Following the Federal Reserve, the Swiss National Bank (SNB) is the second major central bank with a monetary policy event this week. It is anticipated that the SNB will keep its policy rate on hold at 1.75% for the second consecutive meeting. Neutral or dovish-sounding remarks during SNB’s Chairman Thomas Jordan could weaken the Swiss franc and potentially provide some support for USD/CHF after the sharp decline overnight.

Central Bank Notes:

  • The SNB unexpectedly kept the policy rate unchanged at 1.75% in September.
  • Inflation forecasts remain unchanged at 2.2% for both 2023 and 2024 while it was lowered from 2.1% to 1.9% for 2025.
  • SNB predicts modest growth for the rest of the year due to subdued foreign demand, loss of purchasing power from inflation, and stricter financial conditions.
  • The projection for GDP growth this year remained unchanged at 1.0%.
  • Next meeting is on 14 December 2023.

Next 24 Hours Bias

Strong Bearish


The Pound (GBP)

Key news events today

Monetary Policy Summary (12:00 pm GMT)

What can we expect from GBP today?

The Bank of England (BoE) is the third major central bank set to release its monetary policy decision this week and they are widely expected to maintain the official bank rate at 5.25% – this would mark the third meeting in a row where rates have been kept on hold. Following dovish rhetoric from yesterday’s FOMC meeting, the Pound could pull back during the Europe session should the statement communicate a neutral or dovish outlook.

Central Bank Notes:

  • The Bank of England’s Monetary Policy Committee (MPC) voted by a majority of 6-to-3 to maintain its Official Bank Rate at 5.25%.
  • Three members preferred to increase the Bank Rate by 0.25 percentage points to 5.5%.
  • CPI inflation remains well above the 2% target, but is expected to continue to fall sharply, to 4¾% in 2023 Q4, 4½% in 2024 Q1 and 3¾% in 2024 Q2.
  • This decline is expected to be accounted for by lower energy, core goods and food price inflation and, beyond January, by some fall in services inflation.
  • The mean projection for CPI inflation is 2.2% and 1.9% at the two and three-year horizons respectively.
  • Next meeting is on 14 December 2023.

Next 24 Hours Bias

Strong Bullish


The Canadian Dollar (CAD)

Key news events today

No major news events.

What can we expect from CAD today?

Following the outcome of yesterday’s FOMC meeting, USD/CAD plunged as low as 1.3495 shedding 90 pips in the process.

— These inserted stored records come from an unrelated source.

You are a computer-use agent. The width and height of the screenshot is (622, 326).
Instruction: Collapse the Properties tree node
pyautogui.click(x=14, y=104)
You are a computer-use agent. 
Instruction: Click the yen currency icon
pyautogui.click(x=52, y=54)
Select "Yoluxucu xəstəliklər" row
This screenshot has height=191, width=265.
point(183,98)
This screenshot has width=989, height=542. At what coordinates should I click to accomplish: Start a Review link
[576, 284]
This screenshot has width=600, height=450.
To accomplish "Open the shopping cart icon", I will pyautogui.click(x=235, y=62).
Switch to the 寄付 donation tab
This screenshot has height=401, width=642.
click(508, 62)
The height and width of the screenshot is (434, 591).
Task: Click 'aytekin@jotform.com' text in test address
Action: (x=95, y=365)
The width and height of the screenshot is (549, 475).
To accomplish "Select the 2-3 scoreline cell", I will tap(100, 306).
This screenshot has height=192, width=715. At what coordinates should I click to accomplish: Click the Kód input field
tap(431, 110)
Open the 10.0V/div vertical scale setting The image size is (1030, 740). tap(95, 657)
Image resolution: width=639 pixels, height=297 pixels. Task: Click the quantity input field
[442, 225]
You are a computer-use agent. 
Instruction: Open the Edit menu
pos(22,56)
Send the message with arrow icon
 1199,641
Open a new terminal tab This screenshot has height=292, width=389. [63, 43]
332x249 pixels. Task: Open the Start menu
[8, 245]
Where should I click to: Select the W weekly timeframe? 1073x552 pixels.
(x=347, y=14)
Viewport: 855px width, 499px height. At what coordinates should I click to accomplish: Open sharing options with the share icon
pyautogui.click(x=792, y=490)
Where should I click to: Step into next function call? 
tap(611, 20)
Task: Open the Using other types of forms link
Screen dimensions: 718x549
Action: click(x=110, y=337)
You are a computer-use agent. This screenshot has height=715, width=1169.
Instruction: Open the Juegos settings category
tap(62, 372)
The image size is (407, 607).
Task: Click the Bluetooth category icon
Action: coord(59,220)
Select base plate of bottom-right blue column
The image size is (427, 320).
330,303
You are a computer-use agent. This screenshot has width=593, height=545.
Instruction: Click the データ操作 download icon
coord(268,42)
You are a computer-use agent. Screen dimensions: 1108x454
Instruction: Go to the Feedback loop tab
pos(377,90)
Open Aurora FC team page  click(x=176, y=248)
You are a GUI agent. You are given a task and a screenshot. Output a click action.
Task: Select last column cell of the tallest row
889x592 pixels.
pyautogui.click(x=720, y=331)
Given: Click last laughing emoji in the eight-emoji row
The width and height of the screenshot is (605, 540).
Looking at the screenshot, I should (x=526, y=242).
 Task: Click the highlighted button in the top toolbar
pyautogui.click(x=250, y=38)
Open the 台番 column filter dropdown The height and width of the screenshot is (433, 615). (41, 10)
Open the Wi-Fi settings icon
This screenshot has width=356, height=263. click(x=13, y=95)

With crude oil prices edging higher overnight, the Loonie is likely to strengthen and potentially cause this currency pair to drift lower today.

Central Bank Notes:

  • The Bank of Canada held its target for the overnight rate at 5.0% for the third meeting in a row while continuing its policy of quantitative tightening.
  • Canada’s economy stalled through the middle quarters of 2023 with real GDP contracting at a rate of 1.1% in the third quarter, following a growth of 1.4% in the second quarter.
  • The slowdown in the economy is reducing inflationary pressures in a broadening range of goods and services prices, leading to the easing of CPI inflation to 3.1% YoY in October.
  • The Governing Council is still concerned about risks to the outlook for inflation and remains prepared to raise the policy rate further if needed and would also like to see further and sustained easing in core inflation.
  • Next meeting is on 24 January 2024.

Next 24 Hours Bias

Strong Bearish


Oil

Key news events today

No major news events.

What can we expect from Oil today?

Following the larger-than-expected drawdown in API stockpiles on Tuesday, EIA crude oil inventories dropped by 4.3M barrels versus the estimate of a 1.5M draw. Larger drawdowns typically signal stronger demand for crude oil in the US and can provide a boost to oil prices.

WTI oil hit a high of $70.30 per barrel at the start of the Asia session and this commodity is likely to edge higher today, buoyed by a dovish Federal Reserve overnight.